Bennis got her arms unwrapped from around her body and her hand on the car door’s handle. She held her breath and counted to ten and jerked the car door open. When she heard something start to slide out, she thought she had been right about a tote bag. It made the kind of sound cloth bags make when they are full of clothes. Then she felt something brush against her legs and looked down.
Eyes, Bennis thought a second later. Those are eyes I see, staring straight up at me. This must be some kind of ventriloquist’s dummy.
But Bennis knew enough about ventriloquist’s dummies to know they didn’t have eyes like that, eyes that stared straight up, eyes with whites that were threaded through with tiny red veins. This was a body she had lying against her legs. It was a body that had been dead for at least some time. It was stiffish and awkward, as if it were just beginning to freeze with rigor.

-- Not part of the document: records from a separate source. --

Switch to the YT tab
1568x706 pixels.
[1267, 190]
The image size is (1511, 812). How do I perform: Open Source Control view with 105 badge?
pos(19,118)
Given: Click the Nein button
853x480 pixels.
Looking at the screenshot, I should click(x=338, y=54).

Bennis backed away from the car, moving very slowly. She backed away until she hit the Mercedes in the open bay. By then the body was off her legs and wholly on the barn’s cement floor. It lay on its back with its legs splayed and its clothing spattered with blood. Hit on the back of the head, Bennis thought. And then she started to half-run, half-walk to the house.
Outside, the full moon was floating in a sea of black, free of even the trace of clouds. The house looked backlit and deserted, so dark it might as well have been haunted. How long would the body have had to be out there, in the cold like that, before it got into the condition it was in? How long had it been tonight since someone had bludgeoned Kayla Anson to death?
The first thing Bennis Hannaford wanted to do was to call Gregor Demarkian and tell him what had happened. The next thing she wanted to do was to pack her things and move right out of this house.
Somewhere in there—maybe when this latest coughing fit was over—she would have to find the time to call the state police.